Breast cancers in AA women are characterized by earlier onset, higher aggressiveness, more extensive metastases, and increased mortality rates compared to those in Caucasian women. A bewildering mystery confronting clinicians and cancer cell biologists alike is why some non-invasive breast cancers transform into aggressive tumors that readily metastasize to distant sites in the body. A simple and reliable test to predict metastatic risk in early-stage tumors has so far remained elusive. Clearly, the critical barrier to progress is a lack of knowledge of quantifiable properties of non-invasive lesions that predict the probability of faster kinetic progression to metastatic disease. Our goal is to address this vital knowledge gap by identifying cell biological characteristics underlying the disease's aggressiveness, thereby reducing the breast cancer-related health disparity between African American (AA) and Caucasian women. Our central hypothesis states that amplified centrosomes enhance cell polarization by organizing a compacted Golgi network that propels directed cell migration and invasion to accelerate metastases. The tantalizing possibility that organellar-level disparities may exist between tumors of differing metastatic potential has never been explored. Our novel paradigm that CA promotes metastasis is a groundbreaking conceptual advancement, which holds translational promise in early risk prediction. Our project will enhance understanding of 1) cell-biological traits of non-invasive lesions that determine metastatic risk, and 2) mechanisms by which cells acquire migratory and invasive capabilities that underlie metastases. The impact of our study will be on the development of 1) rapid, non-invasive centrosome-based detection methods (e.g. fine-needle aspirate cytology) which will allow early distinction between clinically-indolent and potentially fatal breast cancers, thus saving patients with indolent disease from unnecessary mastectomy, b) a method for early stratification of patients into subgroups with distinct centrosomal profiles, for effective risk-adapted treatment of breast cancer, c) a framework for improving success rate of clinical trials involving investigational drugs by establishing new criteria for patient classification.

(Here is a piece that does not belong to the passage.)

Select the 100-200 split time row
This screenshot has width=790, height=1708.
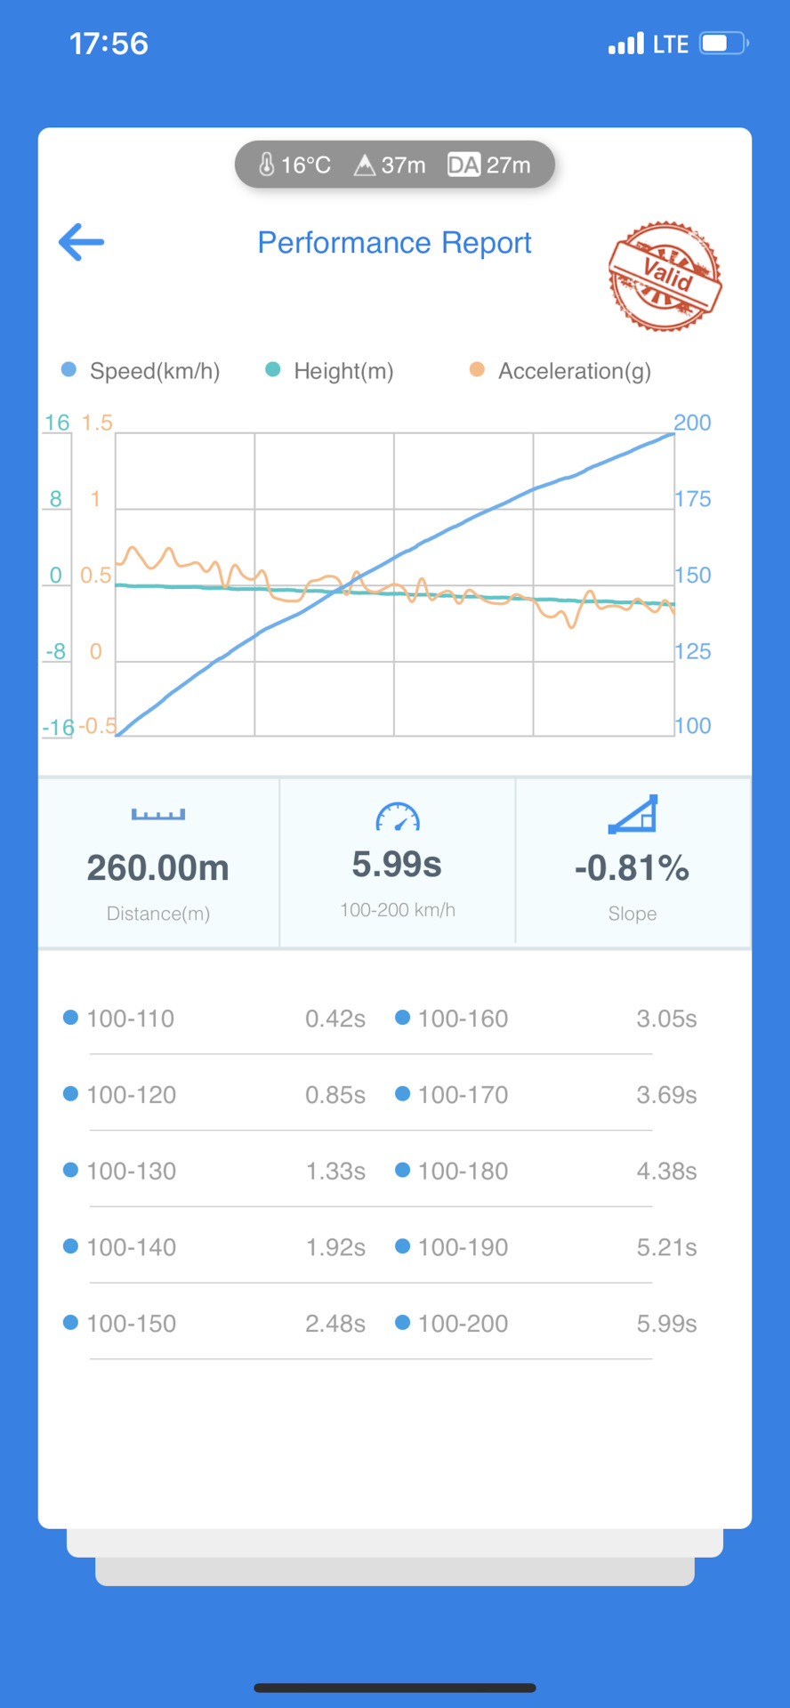(x=546, y=1324)
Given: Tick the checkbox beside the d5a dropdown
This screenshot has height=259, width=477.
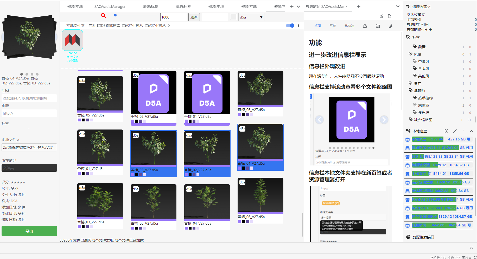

AIM 1 will establish differences in the incidence and severity of centrosome amplification between receptor- and grade-matched breast tumors from African American and Caucasian women.

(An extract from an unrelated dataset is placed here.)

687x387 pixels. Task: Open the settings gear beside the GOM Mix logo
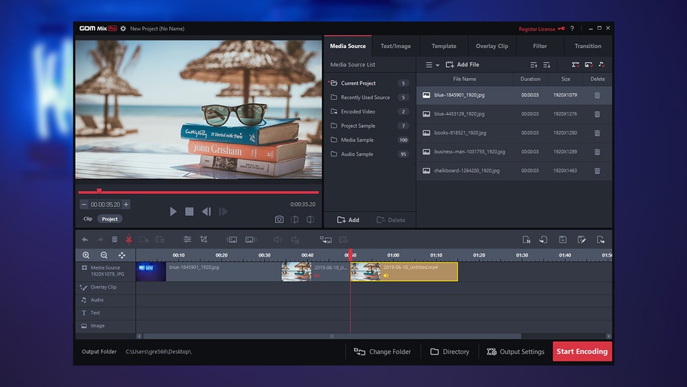(x=123, y=29)
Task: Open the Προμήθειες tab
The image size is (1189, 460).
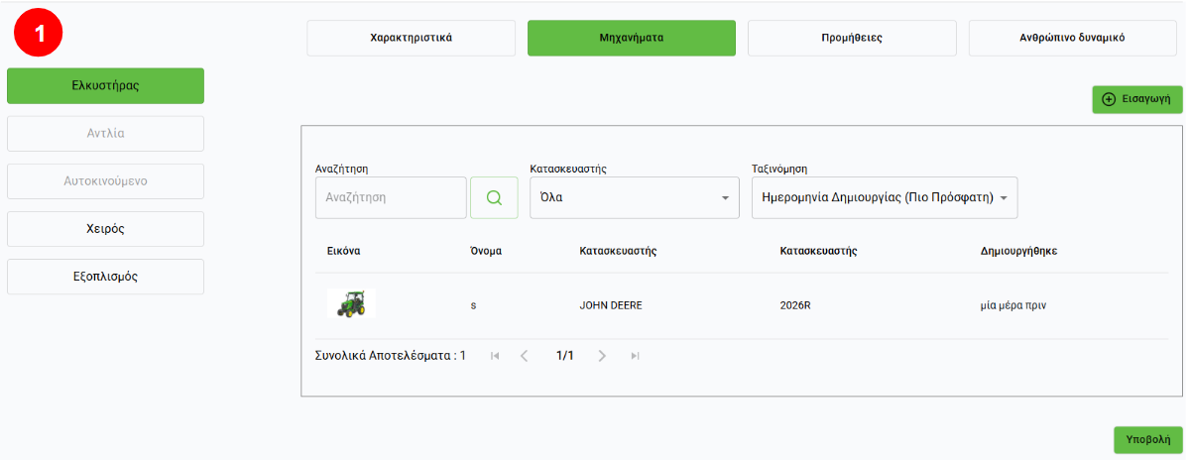Action: click(x=852, y=38)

AIM 2 will determine molecular mechanisms that link amplified centrosomes to more aggressive tumor phenotypes.
AIM 3 will pre-clinically develop small-molecule centrosome-targeted therapies for aggressive breast cancers, which will particularly benefit AA women, and reduce ethnic disparity in disease outcomes.

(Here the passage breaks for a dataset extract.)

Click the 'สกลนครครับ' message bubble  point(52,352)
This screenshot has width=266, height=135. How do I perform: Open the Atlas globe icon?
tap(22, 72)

It is perplexing as to why breast cancers in African American (AA) women are associated with a more aggressive clinical course and poorer survival than in Caucasian women. A critical barrier to progress in treating breast cancer is a lack of knowledge of quantifiable properties of non-invasive lesions that predict the probability of their faster kintic progression to metastatic disease. Our goal is to address this vital knowledge gap by identifying cell biological characteristics underlying the disease's aggressiveness, thereby paving the way to reducing the breast cancer-related health disparity between African American (AA) and Caucasian women. Our project will enhance understanding of 1) cell-biological traits of non-invasive lesions that determine metastatic risk, and 2) mechanisms by which cells acquire migratory and invasive capabilities that underlie metastases. The impact of our study will be on the development of a) non-invasive and quantitative centrosome-based detection methods (e.g. fine-needle aspirate cytology) which may allow early distinction between indolent and potentially fatal breast cancers, thus saving patients with indolent disease from unnecessary mastectomy, and b) a method for early stratification of patients into subgroups with distinct centrosomal profiles, for effective risk-adapted treatment of breast cancer.